Report each of the lines below that contains the word "should". Case matters.
___ Material for this exercise
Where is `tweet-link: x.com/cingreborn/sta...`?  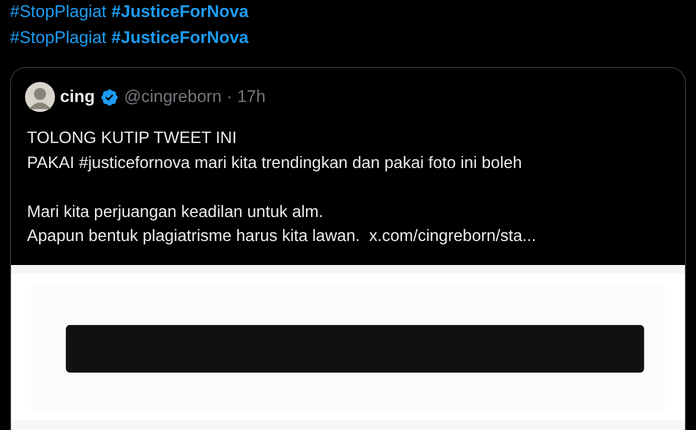
tweet-link: x.com/cingreborn/sta... is located at coordinates (452, 236).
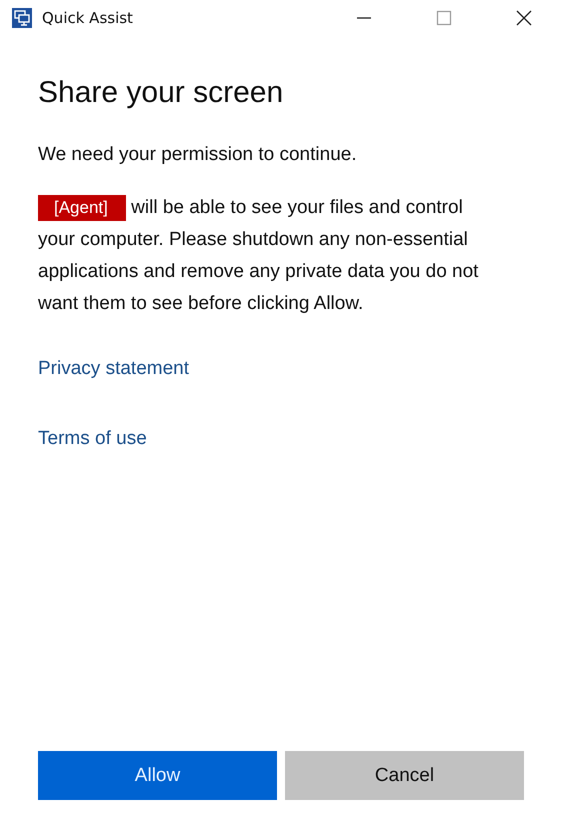 This screenshot has width=562, height=821. What do you see at coordinates (88, 18) in the screenshot?
I see `window-title: Quick Assist` at bounding box center [88, 18].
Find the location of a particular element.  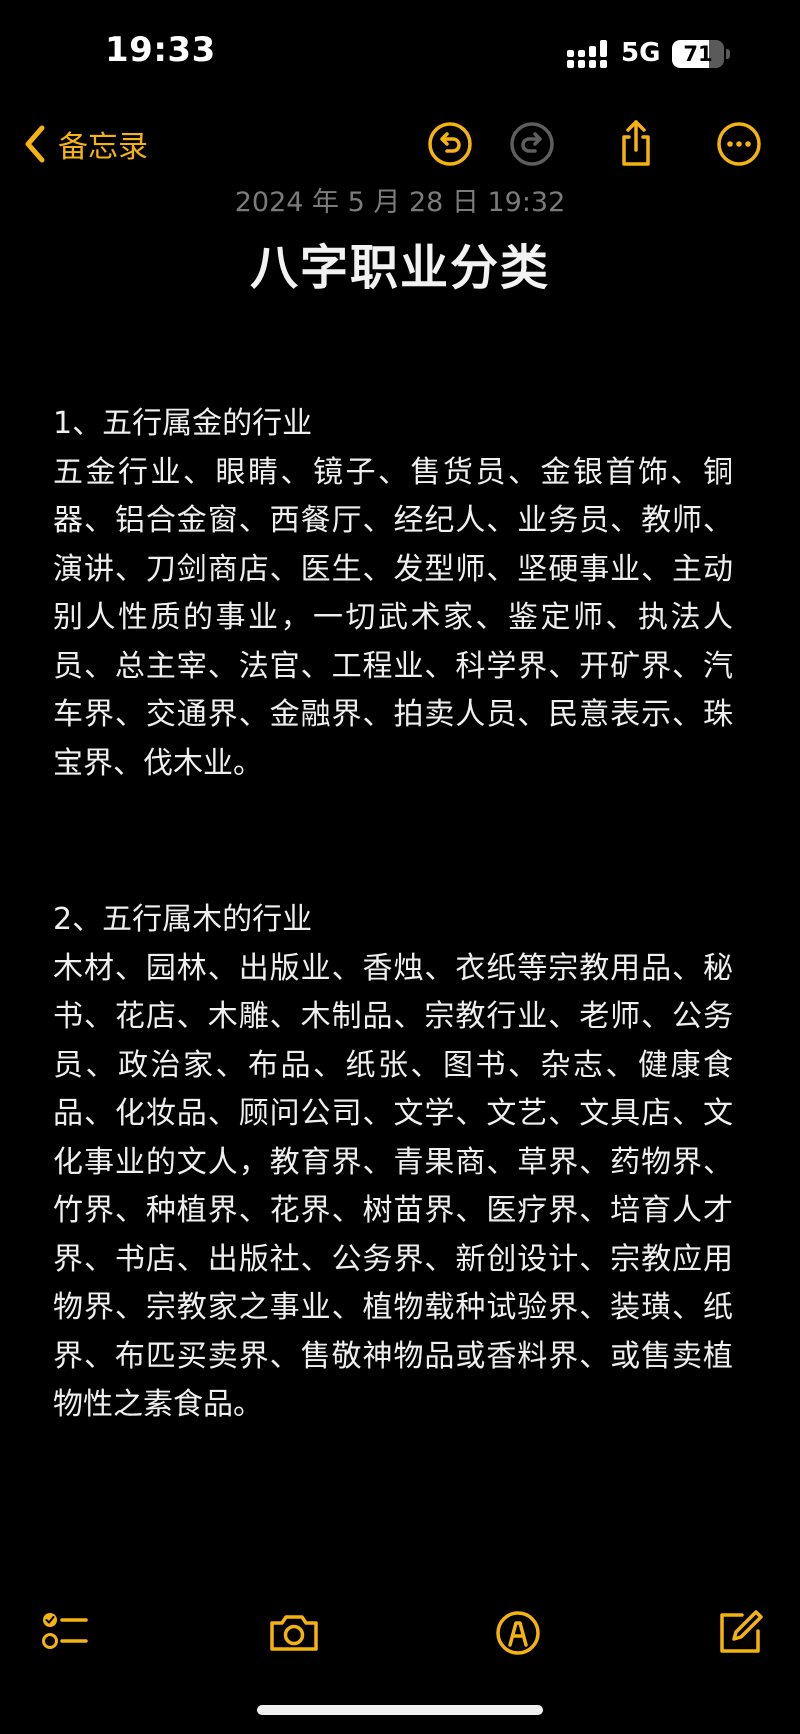

undo-button is located at coordinates (450, 144).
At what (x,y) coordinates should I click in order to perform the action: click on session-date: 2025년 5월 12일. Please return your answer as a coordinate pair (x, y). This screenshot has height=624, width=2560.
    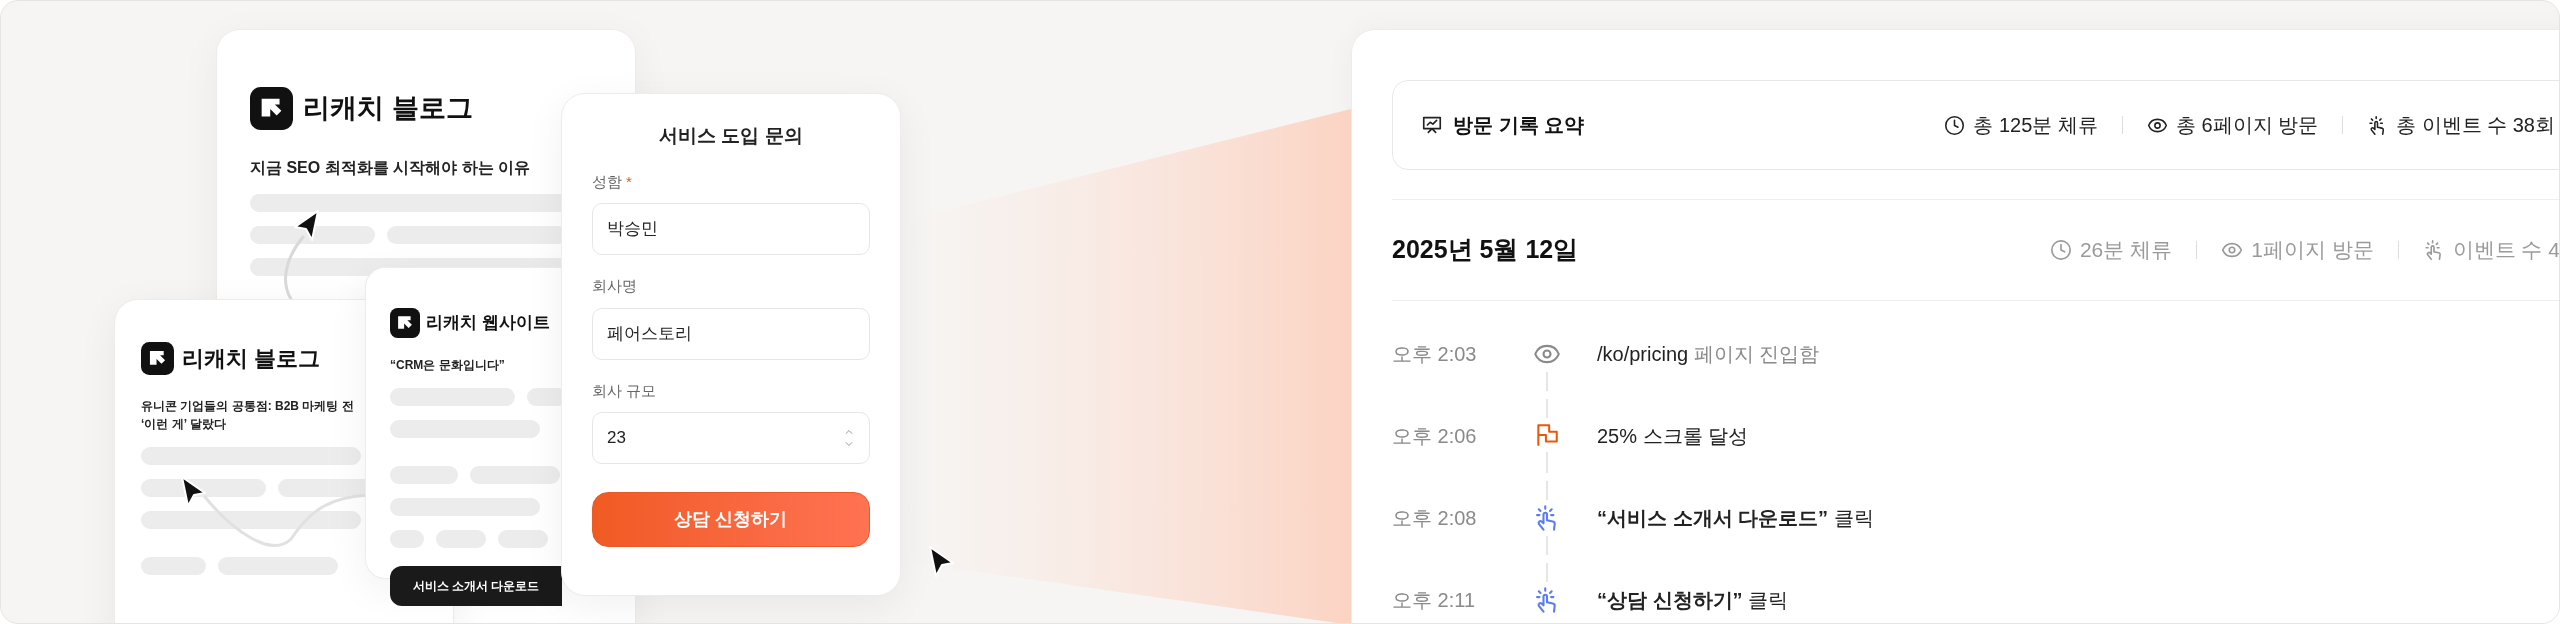
    Looking at the image, I should click on (1486, 250).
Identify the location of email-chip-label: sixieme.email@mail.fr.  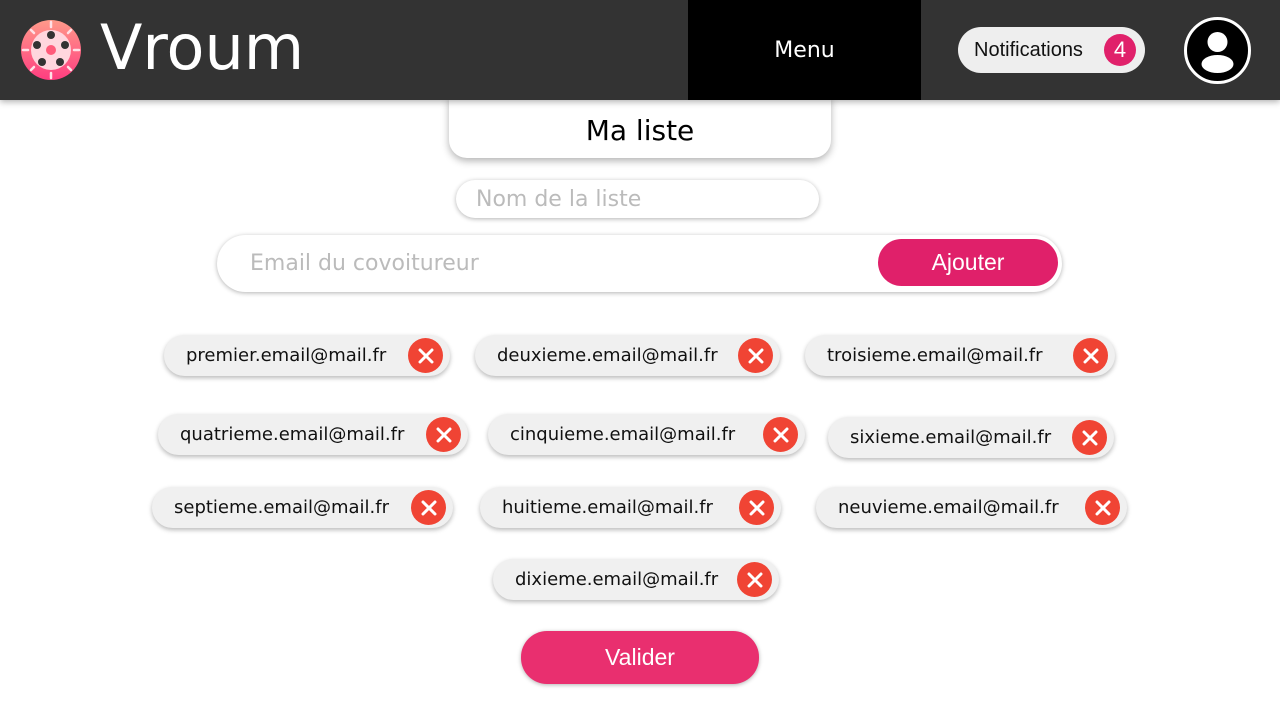
(951, 438).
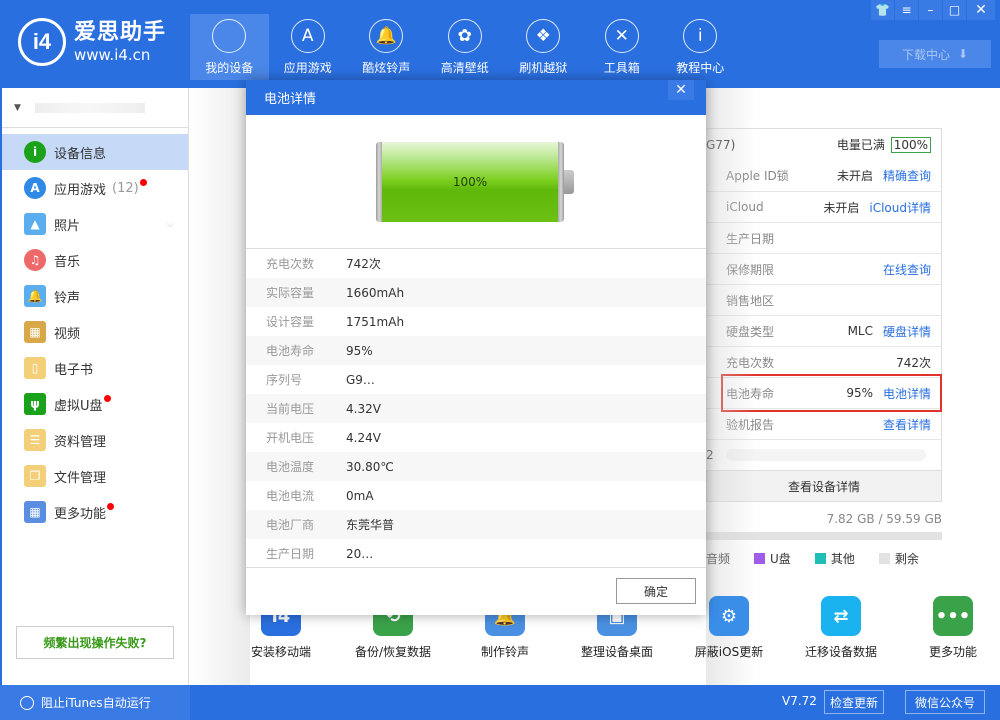 The height and width of the screenshot is (720, 1000). Describe the element at coordinates (470, 182) in the screenshot. I see `battery-percent: 100%` at that location.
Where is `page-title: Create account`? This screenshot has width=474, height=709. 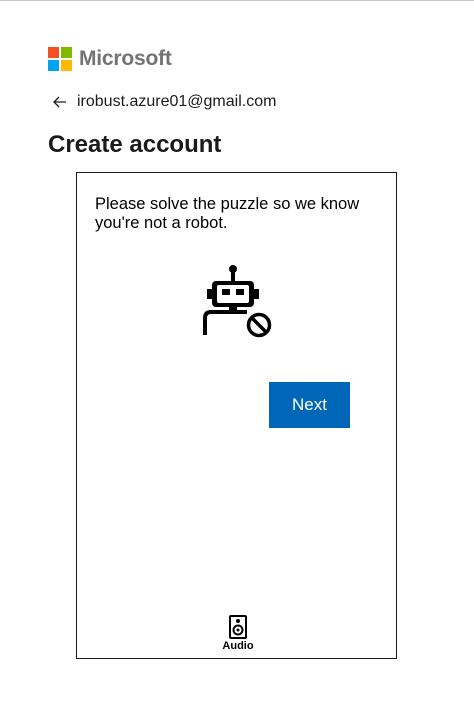 page-title: Create account is located at coordinates (135, 144).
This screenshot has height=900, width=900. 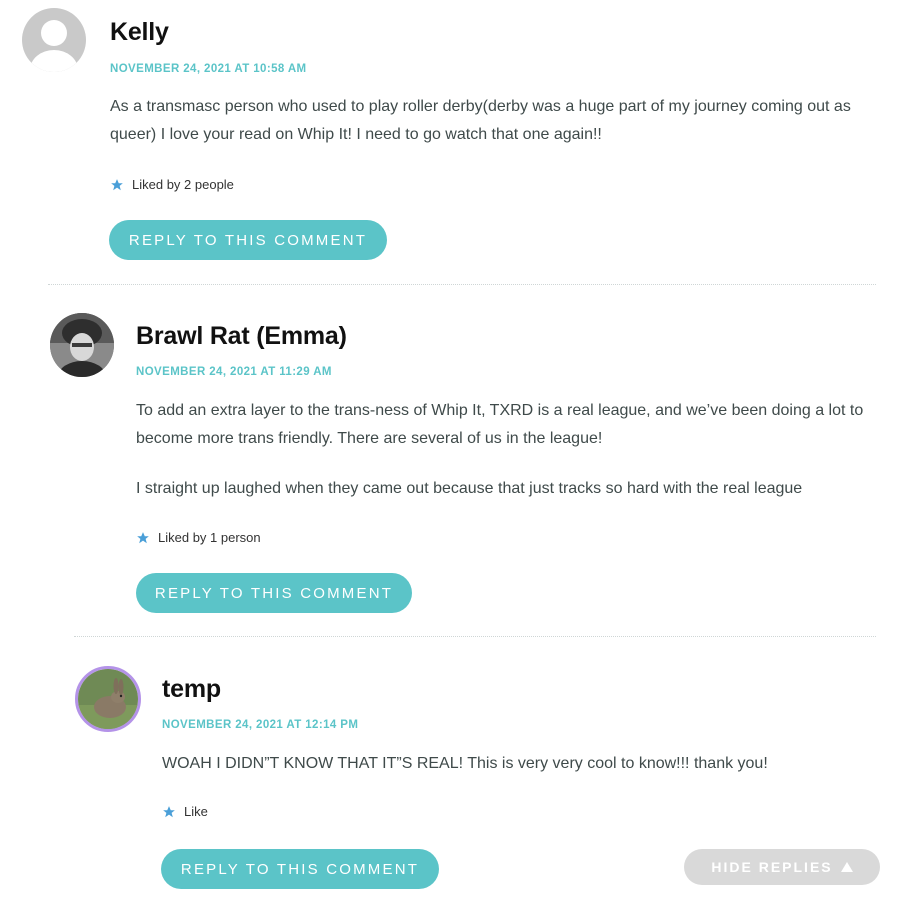 What do you see at coordinates (234, 372) in the screenshot?
I see `comment-date: NOVEMBER 24, 2021 AT 11:29 AM` at bounding box center [234, 372].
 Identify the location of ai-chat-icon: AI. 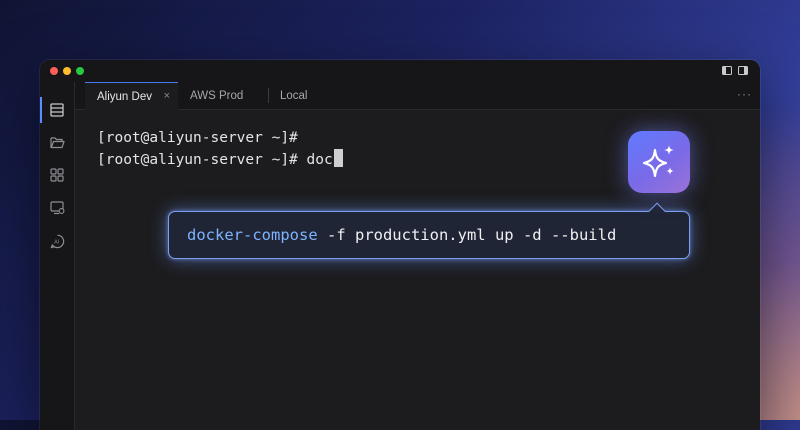
(57, 241).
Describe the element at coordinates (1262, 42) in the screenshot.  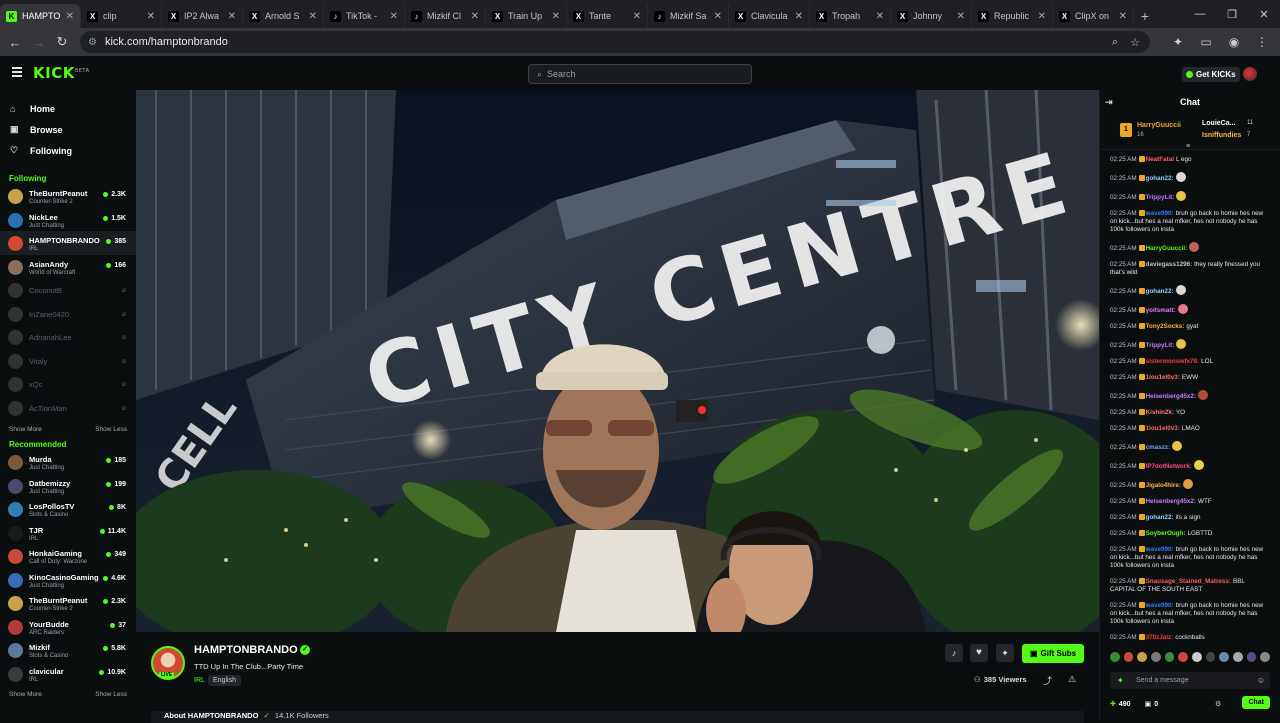
I see `menu-icon: ⋮` at that location.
______
[Your response]:
At what (x,y) coordinates should I click in order to perform the action: click on session-date: 2025년 5월 12일. Please return your answer as a coordinate pair (x, y). This screenshot has height=624, width=2560.
    Looking at the image, I should click on (1486, 250).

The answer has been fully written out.